Partiamo innanzitutto dalla superstizione. Detta in estrema sintesi la superstizione è l’irrazionale convinzione che l’universo sia una Persona. E che possa essere placato o irritato dalle nostre azioni. Ovviamente così non è, ma rassicura credere il contrario. Il peggiore dei tiranni è meglio della vasta ed incurante vastità dell’oscurità interstellare. Nel caso di Google fa comodo credere che una sola compagnia sia responsabile della nostra insicurezza informatica. Il problema è che è falso. Google è come le leggi della fisica. Sì, se cadi lo fai secondo il modello gravitazionale. Ma non si può parlare certo di colpa. Il problema è di chi ti ha spinto e, forse, anche tua che ti sei sporto troppo in avanti. Gli incidenti non ci piacciono, ci annoiano. Molto meglio un bel complotto. Ecco, qui interviene la manina compiaciuta del Tiranno: vedi? Non è colpa della brava gente se c’è l’odio, è colpa di Google. Non si vendono più giornali? Colpa di Google. I concorrenti non vendono pubblicità? Colpa di Google.
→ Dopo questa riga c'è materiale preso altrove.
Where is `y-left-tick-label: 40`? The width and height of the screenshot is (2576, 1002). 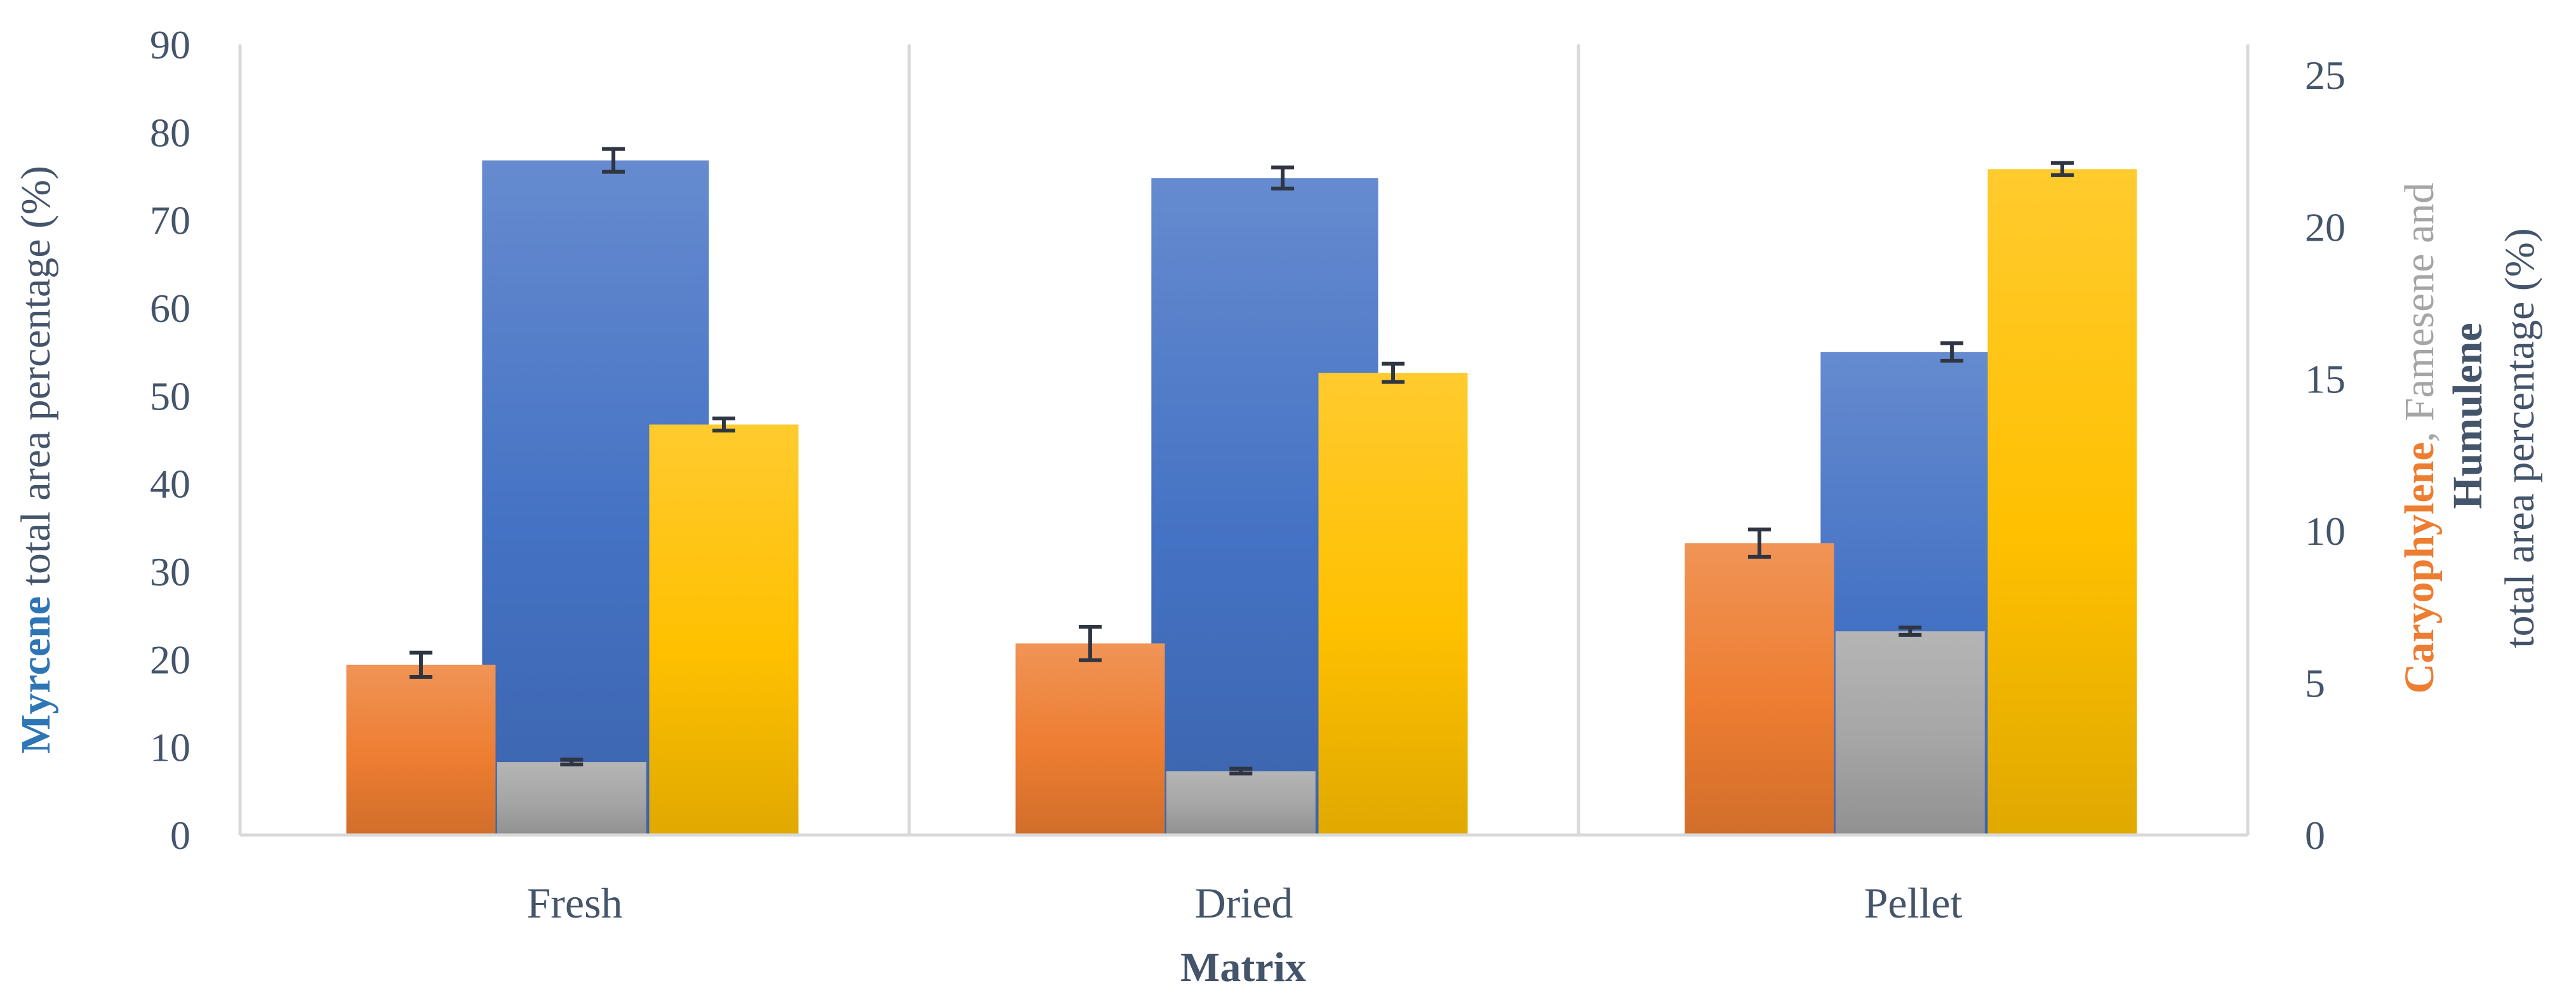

 Il motore di tutto questo è l’irrazionalità, cioè pretendere che possano esistere situazioni dove la ragione e la sua applicazione siano inferiori, metodologicamente, ad una sbavante ira. No, non è la definizione che troverete nella Treccani. Discutete cinque minuti soltanto con un grillino medio e capirete che ho ragione. La gente vuole capire, soprattutto quando non capisce. Così dà volti arbitrari ai problemi. E si fa fregare. Il Tiranno vi suggerirà infatti che Google può abusare di quelle informazioni. Che voi non controllate Google. Che sarebbe meglio che tutte queste cose le tenesse il Tiranno e voi sarete al scuro, perchè, in ultima analisi, il Tiranno vi ama. Fa niente che Google quelle informazioni le usi al massimo per vendervi qualcosa, mentre il Tiranno ha una polizia che può farvi irruzione in casa, un esercito che può bombardarvi ed delle comode celle in cui riflettere sull’amore del Tiranno per voi. Tanto il Tiranno non sbaglia mai e lì ci finiscono solo i cattivi. Vero?

 Ecco, gli intellettuali prima, il popolino poi, sono tutti a gridare all’unisono che Google è una macchina di morte per le libertà individuali. Quelle informazioni deve averle al massimo il Tiranno e comunque non è bello che qualcuno le venda. Al massimo si possono scambiare tra procure e giornali illuminati. Tipo il Fatto. Perchè se ti intercetta Ilda sono un po’ fatti tuoi, ma se Google salva le tue preferenze allora la colpa è sua. Non credete a questa mia analisi? Cercate negli articoli degli ultimi giorni, leggete cosa ne pensano illustri commentatori e politici di lungo corso tipo Boccia. Sono tutti ardenti supporter del Tiranno. Oggi come sempre, servi di un potere dispotico che Google mette in discussione. Non perchè sia una compagnia di Santi. Solo perchè sono liberi. Siatelo anche voi, scoprirete che non guarderete mai più Google con gli stessi occhi.